▼

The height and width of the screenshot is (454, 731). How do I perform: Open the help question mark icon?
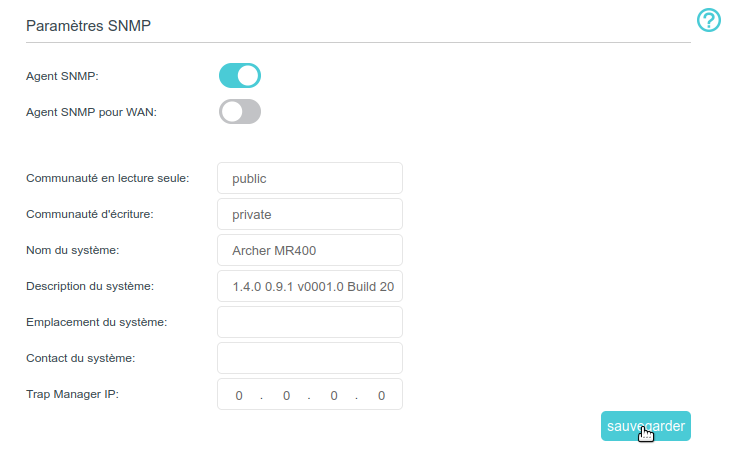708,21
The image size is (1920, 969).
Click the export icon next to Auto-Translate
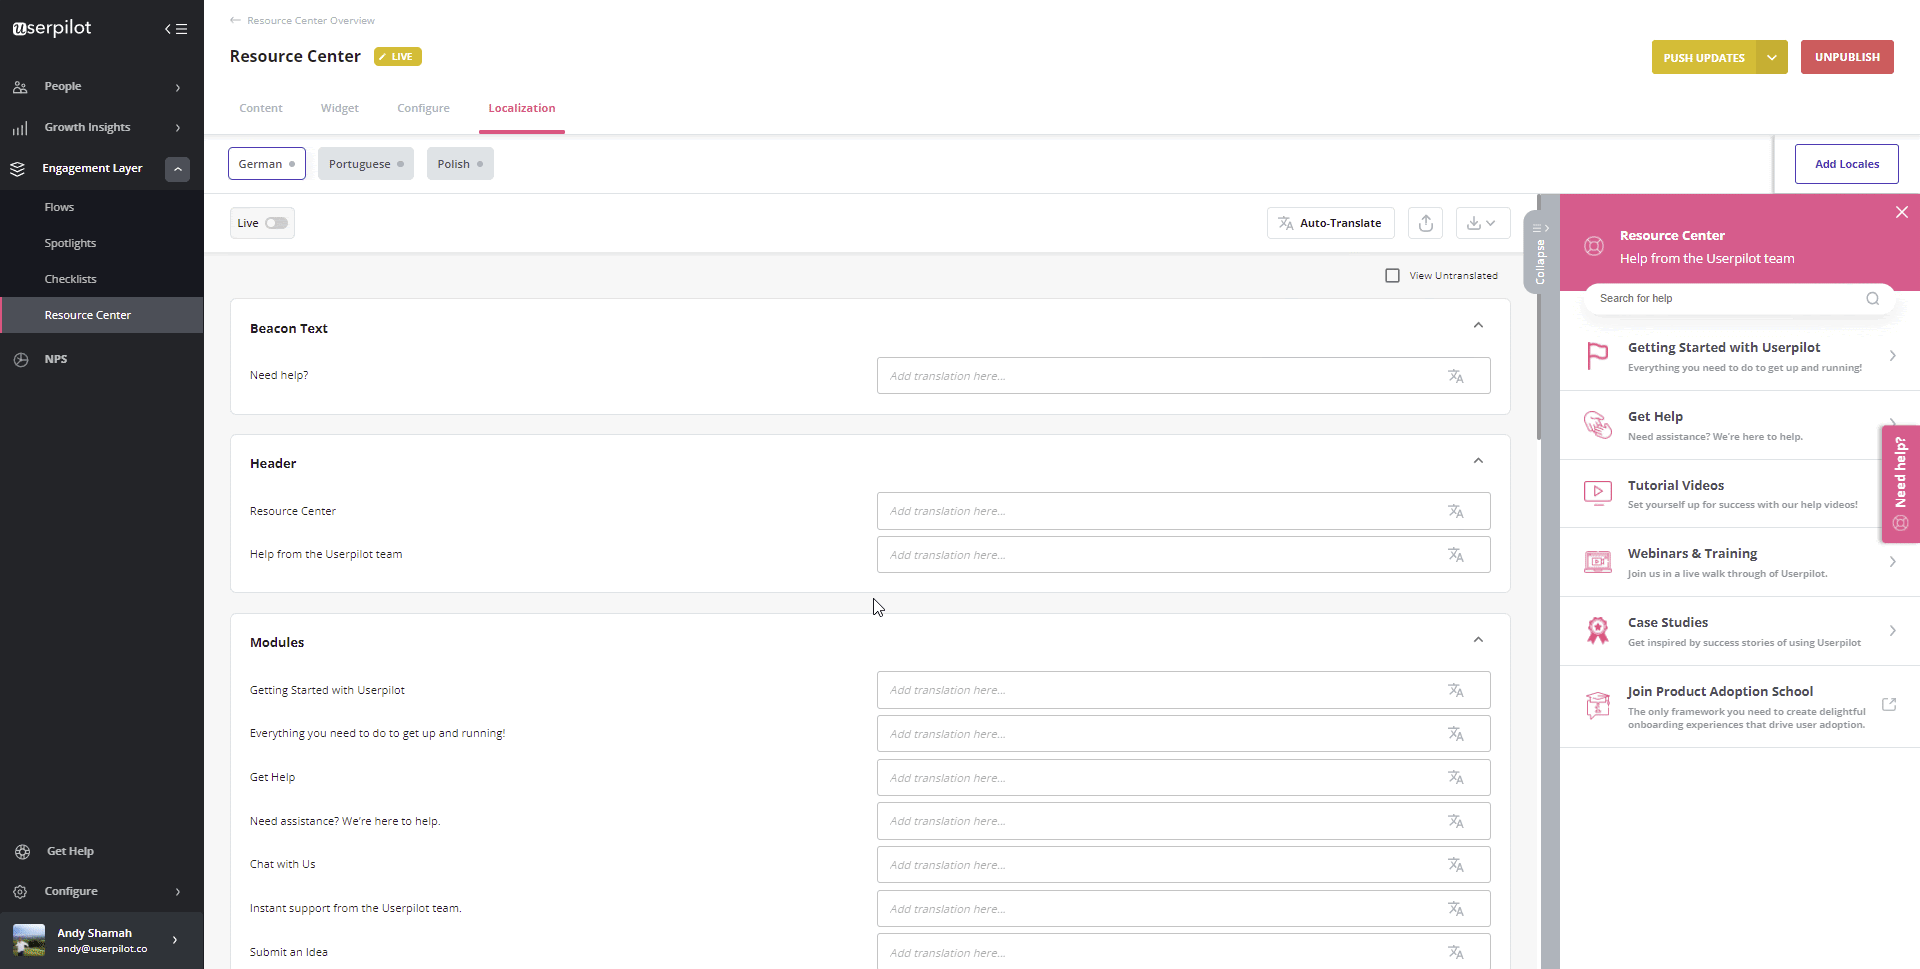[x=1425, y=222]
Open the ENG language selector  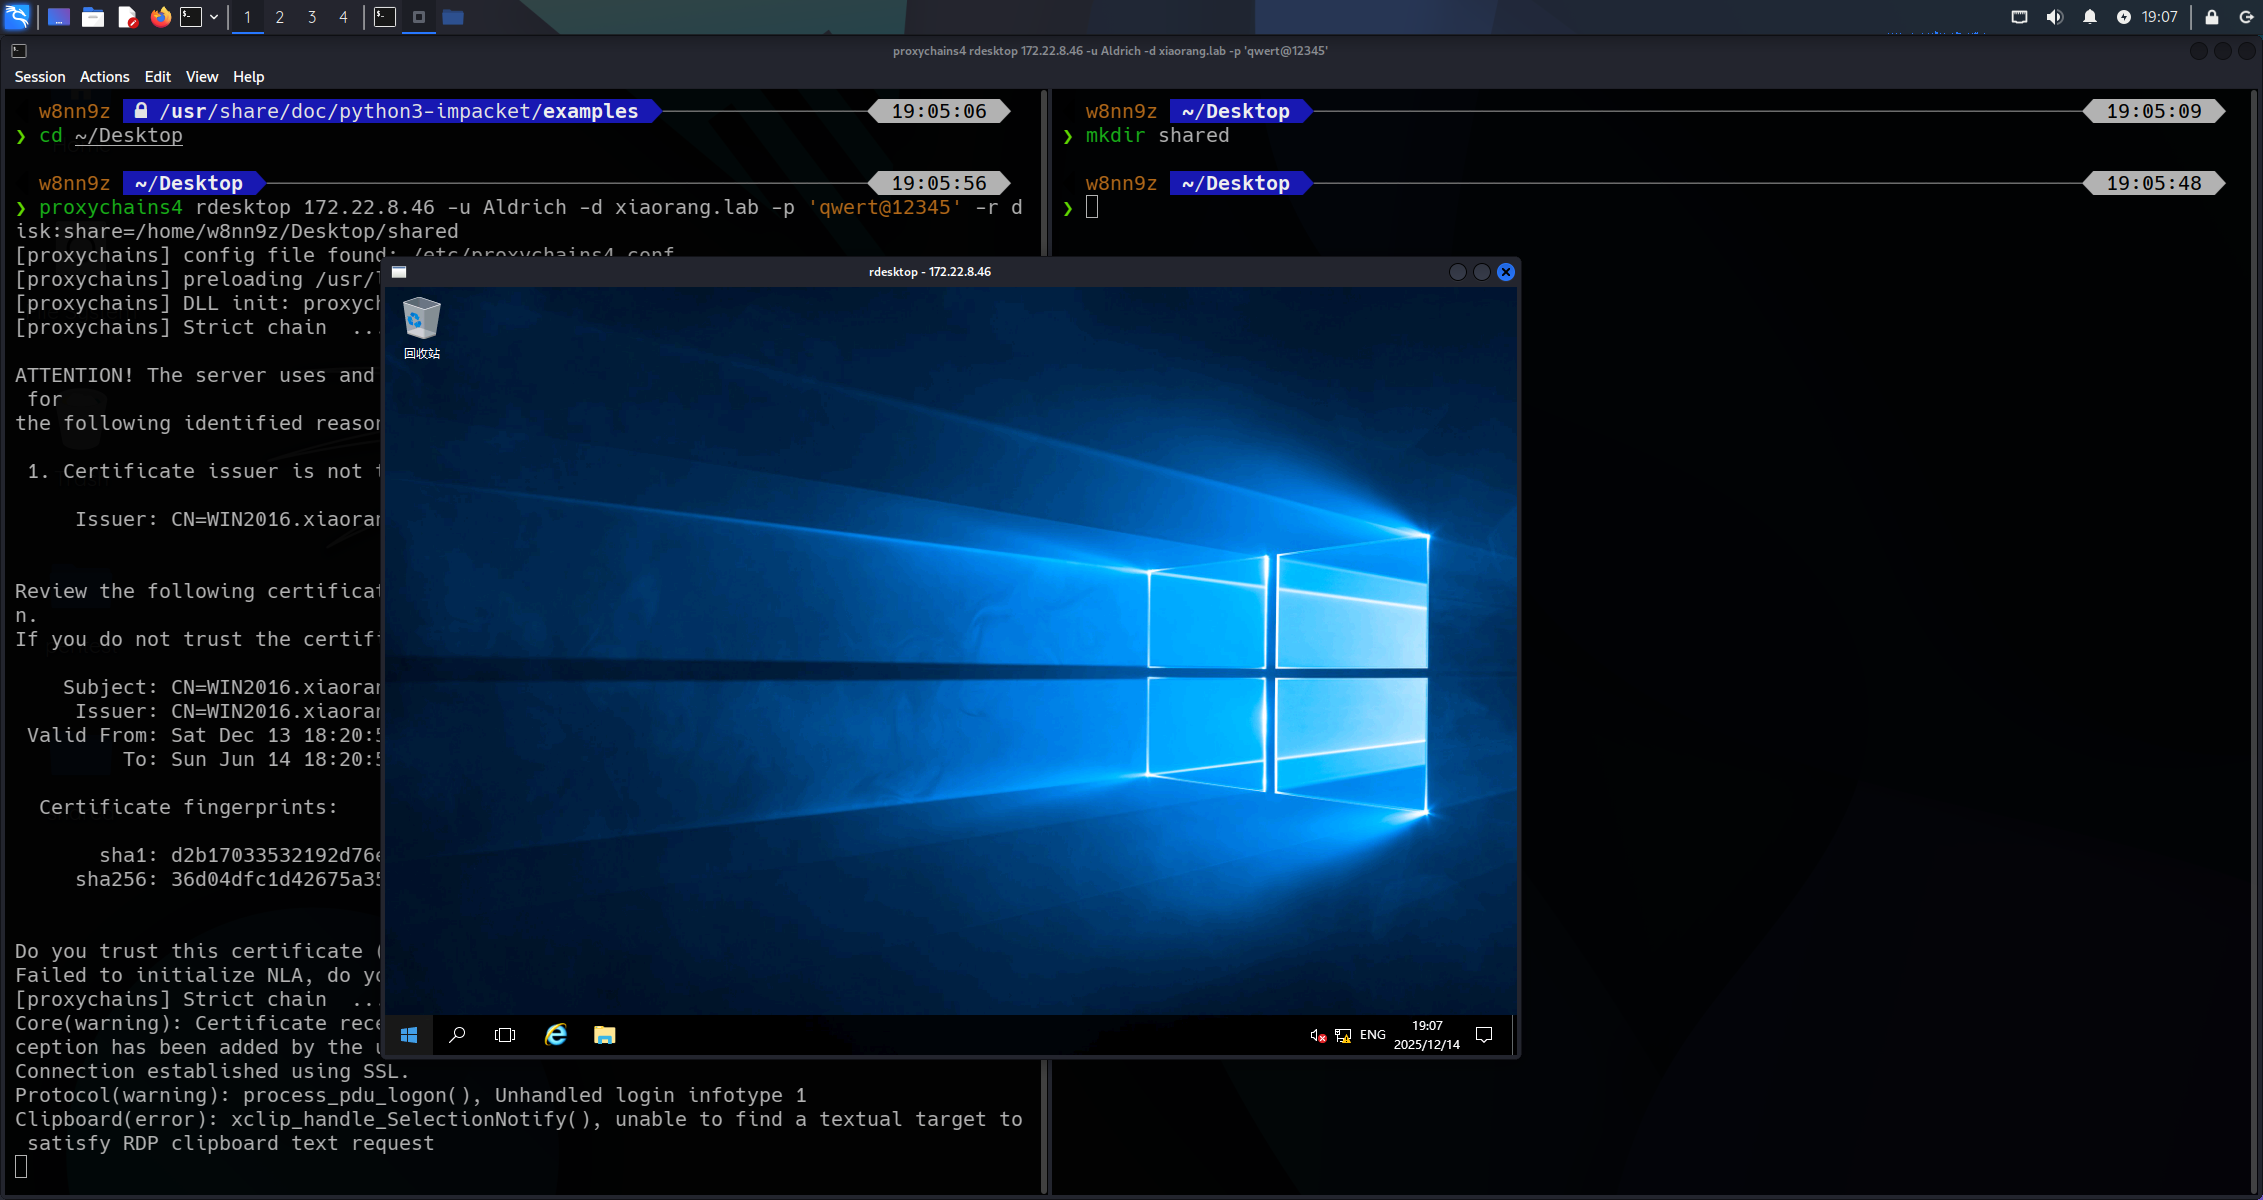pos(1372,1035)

▲

Gather each line of the records that contains the word "icon", and copy those lines in full in the order they appear.

The height and width of the screenshot is (454, 731). How do I perform: Open the help question mark icon?
Click the export icon next to Auto-Translate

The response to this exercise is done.